Na mira da força-tarefa – PF, Ministério Público Federal e Receita Federal – estão as gigantes do setor de petróleo e derivados VitolTrafigura e Glencore, com faturamento superior ao da estatal. “A investigação revelou ao menos a existência de duas organizações criminosas compostas de agentes públicos da Petrobrás, agentes privados consultores de empresas estrangeiras que negociavam com a estatal na área de trading, executivos de algumas empresas estrangeiras, representantes de empresas estrangeiras no Brasil, além de agentes particulares que auxiliavam na prática dos crimes”, informa pedido de prisão e buscas feito pela PF.
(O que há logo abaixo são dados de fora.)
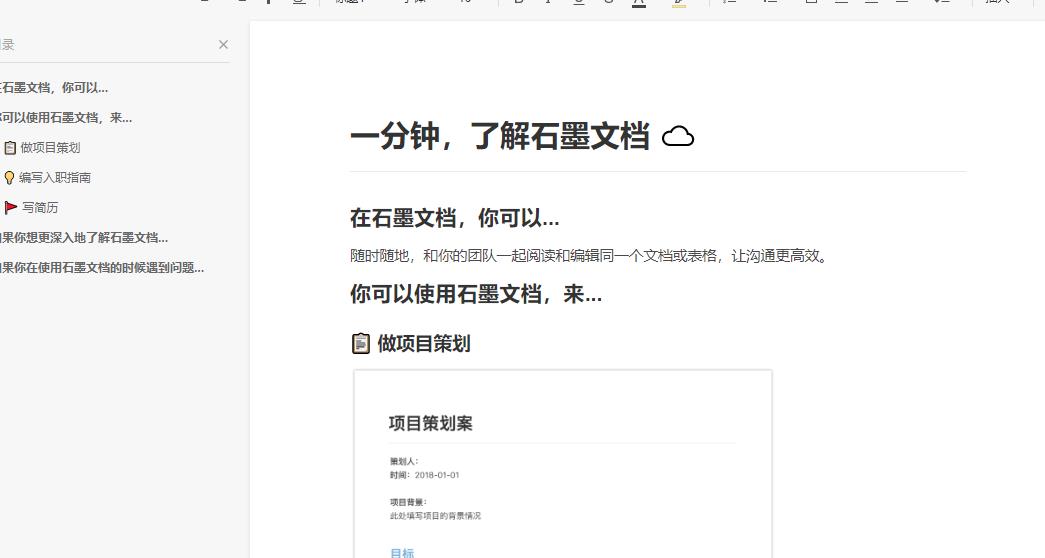Go to outline entry 你可以使用石墨文档，来...
This screenshot has height=558, width=1045.
pos(66,118)
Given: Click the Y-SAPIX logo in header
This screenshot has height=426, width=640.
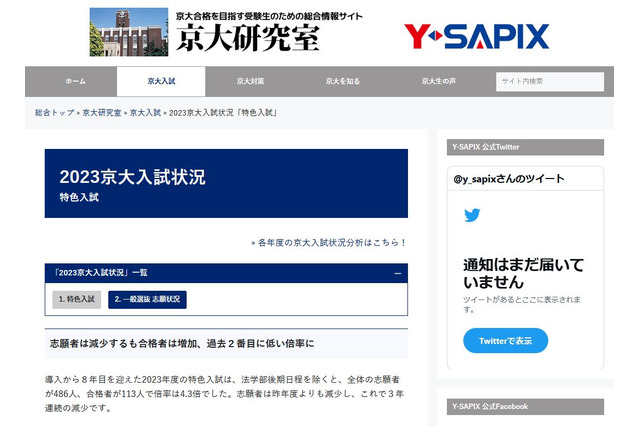Looking at the screenshot, I should coord(476,37).
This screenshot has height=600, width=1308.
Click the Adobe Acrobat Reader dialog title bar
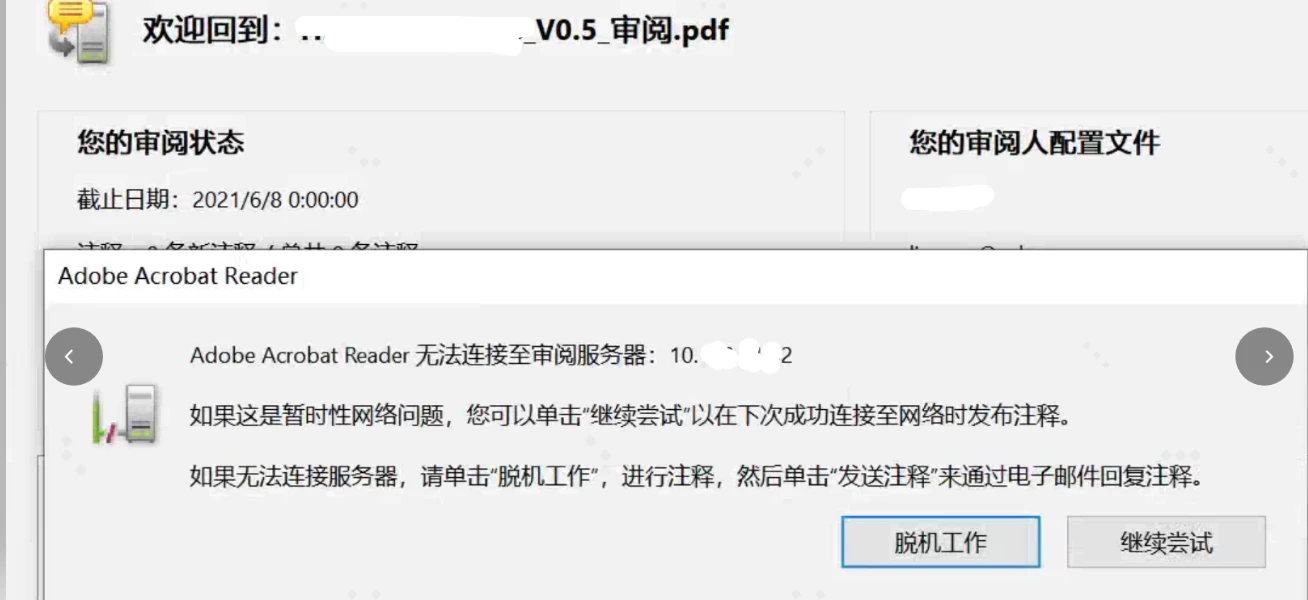(x=675, y=276)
A Sem Limites apura o pagamento total de pelo menos US$ 31 milhões em propinas para funcionários da Petrobrás, entre 2009 e 2014. Segundo a Lava Jato, os subornos beneficiavam funcionários da gerência executiva de Marketing e Comercialização, subordinada à diretoria de Abastecimento. As operações de trading e de locação que subsidiaram os esquemas de corrupção foram conduzidas pelo escritório da Petrobras em Houston, no estado do Texas, EUA, e pelo centro de operações no Rio de Janeiro.